[Stored data]
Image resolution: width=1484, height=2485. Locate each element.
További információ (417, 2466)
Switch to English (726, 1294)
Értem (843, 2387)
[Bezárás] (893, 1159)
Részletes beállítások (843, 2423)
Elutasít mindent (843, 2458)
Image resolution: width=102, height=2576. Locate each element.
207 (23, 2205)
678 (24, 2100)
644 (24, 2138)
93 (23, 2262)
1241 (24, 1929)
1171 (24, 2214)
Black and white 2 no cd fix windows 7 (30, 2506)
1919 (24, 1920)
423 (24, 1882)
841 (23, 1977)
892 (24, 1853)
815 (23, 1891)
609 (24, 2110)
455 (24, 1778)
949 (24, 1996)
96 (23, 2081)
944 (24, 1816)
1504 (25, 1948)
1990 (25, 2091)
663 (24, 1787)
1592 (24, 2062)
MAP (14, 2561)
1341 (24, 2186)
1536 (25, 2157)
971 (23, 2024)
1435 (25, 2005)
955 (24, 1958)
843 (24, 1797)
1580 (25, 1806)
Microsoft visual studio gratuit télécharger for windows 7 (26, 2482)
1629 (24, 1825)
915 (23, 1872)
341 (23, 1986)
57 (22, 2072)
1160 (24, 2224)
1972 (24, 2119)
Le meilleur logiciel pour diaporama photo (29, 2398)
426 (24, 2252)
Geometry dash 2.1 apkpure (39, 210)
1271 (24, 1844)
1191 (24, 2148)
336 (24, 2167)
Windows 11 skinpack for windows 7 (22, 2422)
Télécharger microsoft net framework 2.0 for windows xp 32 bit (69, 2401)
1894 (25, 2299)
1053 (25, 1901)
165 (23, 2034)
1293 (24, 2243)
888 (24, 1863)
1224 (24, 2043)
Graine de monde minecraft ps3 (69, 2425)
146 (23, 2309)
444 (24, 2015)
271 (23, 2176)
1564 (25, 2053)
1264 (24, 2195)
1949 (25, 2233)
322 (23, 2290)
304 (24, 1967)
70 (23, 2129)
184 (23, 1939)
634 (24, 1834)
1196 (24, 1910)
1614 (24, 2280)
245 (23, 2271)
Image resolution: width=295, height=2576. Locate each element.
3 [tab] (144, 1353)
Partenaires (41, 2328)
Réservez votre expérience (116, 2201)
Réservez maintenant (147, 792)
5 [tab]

*TASK BRIEF*
Write the entries out once more, exactly as they appear.

*TASK RESULT*
Image resolution: width=1484, height=2485. Locate each element.
További információ (417, 2466)
Switch to English (726, 1294)
Értem (843, 2387)
[Bezárás] (893, 1159)
Részletes beállítások (843, 2423)
Elutasít mindent (843, 2458)
Image resolution: width=102, height=2576. Locate each element.
207 (23, 2205)
678 (24, 2100)
644 (24, 2138)
93 (23, 2262)
1241 (24, 1929)
1171 (24, 2214)
Black and white 2 no cd fix windows 7 (30, 2506)
1919 (24, 1920)
423 (24, 1882)
841 (23, 1977)
892 (24, 1853)
815 (23, 1891)
609 (24, 2110)
455 (24, 1778)
949 (24, 1996)
96 (23, 2081)
944 (24, 1816)
1504 (25, 1948)
1990 (25, 2091)
663 (24, 1787)
1592 (24, 2062)
MAP (14, 2561)
1341 (24, 2186)
1536 (25, 2157)
971 (23, 2024)
1435 (25, 2005)
955 (24, 1958)
843 (24, 1797)
1580 (25, 1806)
Microsoft visual studio gratuit télécharger for windows 7 (26, 2482)
1629 (24, 1825)
915 (23, 1872)
341 (23, 1986)
57 (22, 2072)
1160 (24, 2224)
1972 (24, 2119)
Le meilleur logiciel pour diaporama photo (29, 2398)
426 (24, 2252)
Geometry dash 2.1 apkpure (39, 210)
1271 (24, 1844)
1191 (24, 2148)
336 (24, 2167)
Windows 11 skinpack for windows 7 (22, 2422)
Télécharger microsoft net framework 2.0 for windows xp 32 bit (69, 2401)
1894 (25, 2299)
1053 (25, 1901)
165 (23, 2034)
1293 (24, 2243)
888 (24, 1863)
1224 (24, 2043)
Graine de monde minecraft ps3 (69, 2425)
146 (23, 2309)
444 (24, 2015)
271 (23, 2176)
1564 (25, 2053)
1264 (24, 2195)
1949 (25, 2233)
322 (23, 2290)
304 (24, 1967)
70 (23, 2129)
184 (23, 1939)
634 (24, 1834)
1196 (24, 1910)
1614 (24, 2280)
245 (23, 2271)
Image resolution: width=295, height=2576. Locate each element.
3 [tab] (144, 1353)
Partenaires (41, 2328)
Réservez votre expérience (116, 2201)
Réservez maintenant (147, 792)
5 [tab]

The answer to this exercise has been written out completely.